*** Begin section ***

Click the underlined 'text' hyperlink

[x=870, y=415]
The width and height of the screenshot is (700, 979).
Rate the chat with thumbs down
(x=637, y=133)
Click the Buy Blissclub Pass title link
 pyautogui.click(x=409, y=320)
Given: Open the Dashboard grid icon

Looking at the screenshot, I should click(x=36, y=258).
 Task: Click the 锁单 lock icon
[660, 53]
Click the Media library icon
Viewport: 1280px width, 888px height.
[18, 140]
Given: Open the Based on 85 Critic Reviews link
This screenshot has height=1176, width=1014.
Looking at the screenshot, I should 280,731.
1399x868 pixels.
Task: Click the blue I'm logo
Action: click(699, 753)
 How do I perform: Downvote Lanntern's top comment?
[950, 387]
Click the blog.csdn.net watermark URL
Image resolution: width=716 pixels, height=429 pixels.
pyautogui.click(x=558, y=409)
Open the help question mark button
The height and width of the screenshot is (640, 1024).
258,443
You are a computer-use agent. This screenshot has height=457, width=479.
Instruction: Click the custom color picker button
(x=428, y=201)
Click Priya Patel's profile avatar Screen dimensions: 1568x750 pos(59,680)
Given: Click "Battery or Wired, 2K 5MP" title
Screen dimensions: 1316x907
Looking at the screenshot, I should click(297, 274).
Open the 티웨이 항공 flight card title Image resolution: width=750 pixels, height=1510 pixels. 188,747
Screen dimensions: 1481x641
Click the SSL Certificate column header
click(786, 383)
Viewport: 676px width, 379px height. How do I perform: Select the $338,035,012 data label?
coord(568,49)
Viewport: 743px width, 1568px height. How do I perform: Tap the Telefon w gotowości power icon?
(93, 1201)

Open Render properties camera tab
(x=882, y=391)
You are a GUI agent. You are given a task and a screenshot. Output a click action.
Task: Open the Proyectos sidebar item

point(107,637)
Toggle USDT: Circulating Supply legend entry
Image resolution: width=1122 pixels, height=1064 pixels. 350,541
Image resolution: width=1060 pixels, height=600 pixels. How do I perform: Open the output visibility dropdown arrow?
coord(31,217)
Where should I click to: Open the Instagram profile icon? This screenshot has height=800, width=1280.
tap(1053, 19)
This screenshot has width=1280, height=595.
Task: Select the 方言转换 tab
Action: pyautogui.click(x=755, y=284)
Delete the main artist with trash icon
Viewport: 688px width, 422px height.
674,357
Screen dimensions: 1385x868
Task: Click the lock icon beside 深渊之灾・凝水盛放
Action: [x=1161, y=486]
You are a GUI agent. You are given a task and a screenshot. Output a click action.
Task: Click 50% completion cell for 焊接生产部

*** End section ***

[HOW TO COMPLETE THIS TASK] Word for word, give the entire listing again.

[OUTPUT OF THE TASK]
Click the underlined 'text' hyperlink

[x=870, y=415]
The width and height of the screenshot is (700, 979).
Rate the chat with thumbs down
(x=637, y=133)
Click the Buy Blissclub Pass title link
 pyautogui.click(x=409, y=320)
Given: Open the Dashboard grid icon

Looking at the screenshot, I should click(x=36, y=258).
 Task: Click the 锁单 lock icon
[660, 53]
Click the Media library icon
Viewport: 1280px width, 888px height.
[18, 140]
Given: Open the Based on 85 Critic Reviews link
This screenshot has height=1176, width=1014.
Looking at the screenshot, I should 280,731.
1399x868 pixels.
Task: Click the blue I'm logo
Action: click(699, 753)
 How do I perform: Downvote Lanntern's top comment?
[950, 387]
Click the blog.csdn.net watermark URL
Image resolution: width=716 pixels, height=429 pixels.
pyautogui.click(x=558, y=409)
Open the help question mark button
The height and width of the screenshot is (640, 1024).
258,443
You are a computer-use agent. This screenshot has height=457, width=479.
Instruction: Click the custom color picker button
(x=428, y=201)
Click Priya Patel's profile avatar Screen dimensions: 1568x750 pos(59,680)
Given: Click "Battery or Wired, 2K 5MP" title
Screen dimensions: 1316x907
Looking at the screenshot, I should click(297, 274).
Open the 티웨이 항공 flight card title Image resolution: width=750 pixels, height=1510 pixels. 188,747
Screen dimensions: 1481x641
Click the SSL Certificate column header
click(786, 383)
Viewport: 676px width, 379px height. How do I perform: Select the $338,035,012 data label?
coord(568,49)
Viewport: 743px width, 1568px height. How do I perform: Tap the Telefon w gotowości power icon?
(93, 1201)

Open Render properties camera tab
(x=882, y=391)
You are a GUI agent. You are given a task and a screenshot. Output a click action.
Task: Open the Proyectos sidebar item

point(107,637)
Toggle USDT: Circulating Supply legend entry
Image resolution: width=1122 pixels, height=1064 pixels. 350,541
Image resolution: width=1060 pixels, height=600 pixels. How do I perform: Open the output visibility dropdown arrow?
coord(31,217)
Where should I click to: Open the Instagram profile icon? This screenshot has height=800, width=1280.
tap(1053, 19)
This screenshot has width=1280, height=595.
Task: Select the 方言转换 tab
Action: pyautogui.click(x=755, y=284)
Delete the main artist with trash icon
Viewport: 688px width, 422px height.
674,357
Screen dimensions: 1385x868
Task: Click the lock icon beside 深渊之灾・凝水盛放
Action: [x=1161, y=486]
You are a GUI agent. You are given a task and a screenshot. Output a click action.
Task: Click 50% completion cell for 焊接生产部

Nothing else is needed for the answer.